A CHALLENGE over the ban of Palestine Action as a terror group is not “exceptional” and should not be heard at the High Court, lawyers for the Home Office have told a top court.
Palestine Action co-founder Huda Ammori is taking legal action against the department over then-Home Secretary Yvette Cooper’s decision to proscribe the group under anti-terror laws.
The ban, which began on July 5, made membership of, or support for, the direct action group a criminal offence punishable by up to 14 years in prison.
Justice Chamberlain later cleared Ammori to proceed with a challenge over the ban after finding that two arguments put forward on her behalf were “reasonably arguable”.
The Home Office is challenging this decision at the Court of Appeal in London, in a bid Ammori is opposing and has described as “deeply troubling”.
At a hearing on Thursday, barristers for the department said Ammori could bring her legal challenge to the Home Secretary and then the Proscribed Organisations Appeal Commission (POAC), rather than the High Court for a “judicial review”.
James Eadie (above), for the Home Office, said in written submissions that there was a “bespoke remedial mechanism”, which involves an application to the Home Secretary and then an appeal to POAC if needed, rather than going to the High Court.
He said this process is “coherent” and calibrated to protect public interests.
Eadie later told the court there was “nothing exceptional” about Ammori’s case, adding: “It would require an exceptional case before judicial review would cut in.”
He added: “If a claimant invites the court to exercise its discretion to entertain an application for judicial review in circumstances where Parliament itself has provided a statutory process intended to cater for the substantive challenges that could be made to the thing that affects the individual, it is for the claimant to show an exceptional case.”
The Court of Appeal was also told that Mr Justice Chamberlain’s finding that a POAC appeal would unlikely to be heard before next summer, compared with the High Court challenge now due in November, was “unevidenced and wrong”.
According to campaign group Defend Our Juries, more than 1,600 people have been arrested since the ban came into effect.
In a statement ahead of Thursday’s appeal, Ammori said: “It’s deeply troubling that the previous home secretary decided to try to stop a full legal review of her widely condemned decision to ban a protest group as a ‘terrorist’ organisation for the first time in British history.”
She continued: “A successful appeal would not only shield an unlawful ban from scrutiny — it would deny justice to thousands of people whose fundamental free speech rights have been violated by this ban.”
Raza Husain, for Ammori, said the High Court judge “rightly” found that the POAC was not the only place challenges against similar bans could be heard.
(Image: PA)
He added in written submissions that the judge had “concluded, in the unusual circumstances of this case and as a matter of discretion, that the POAC route was not a suitable alternative remedy”.
The barrister said the POAC is appropriate when the challenge relates to changed circumstances of the group, rather than a challenge over the initial lawfulness.
“The POAC route is not effectively or conveniently available for this claim.
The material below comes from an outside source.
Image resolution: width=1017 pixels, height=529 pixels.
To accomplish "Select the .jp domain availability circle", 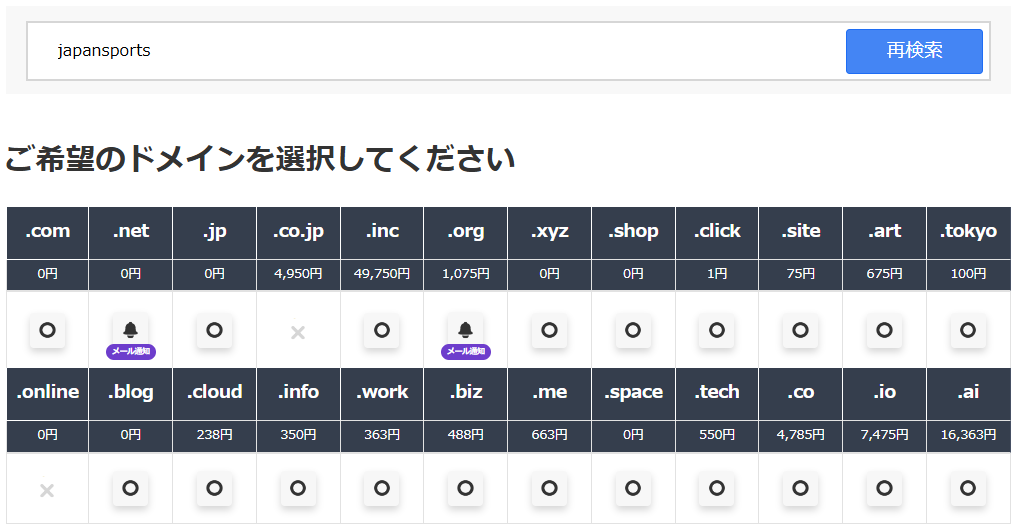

By contrast, there are no such limitations on the High Court’s remedial power,” he continued.
Husain later said Ammori should be able to bring more arguments to the full hearing which is due in November.
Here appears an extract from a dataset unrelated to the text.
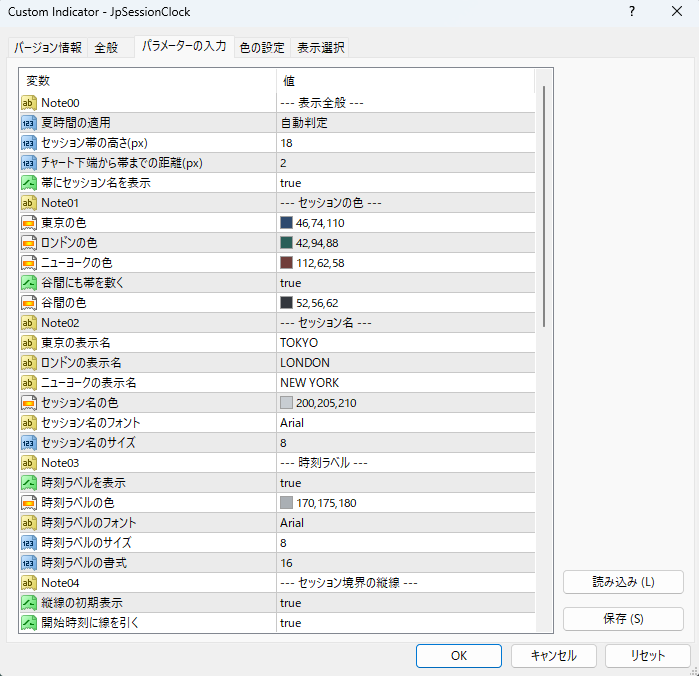Switch to the 表示選択 tab

click(321, 47)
The barrister said it was “at least arguable” that the former home secretary had not acted for national security reasons, but for other, “improper” purposes, and that Ammori should be able to challenge the Home Office over potentially failing to properly consider the discriminatory effect against Palestinians or people who support Palestine.
At the end of the hearing before the Lady Chief Justice Baroness Carr, Lord Justice Lewis and Lord Justice Edis on Thursday, the judges reserved their decision.
Baroness Carr said they would try to give their judgment in October, adding: “We do understand, as they say, the need for speed."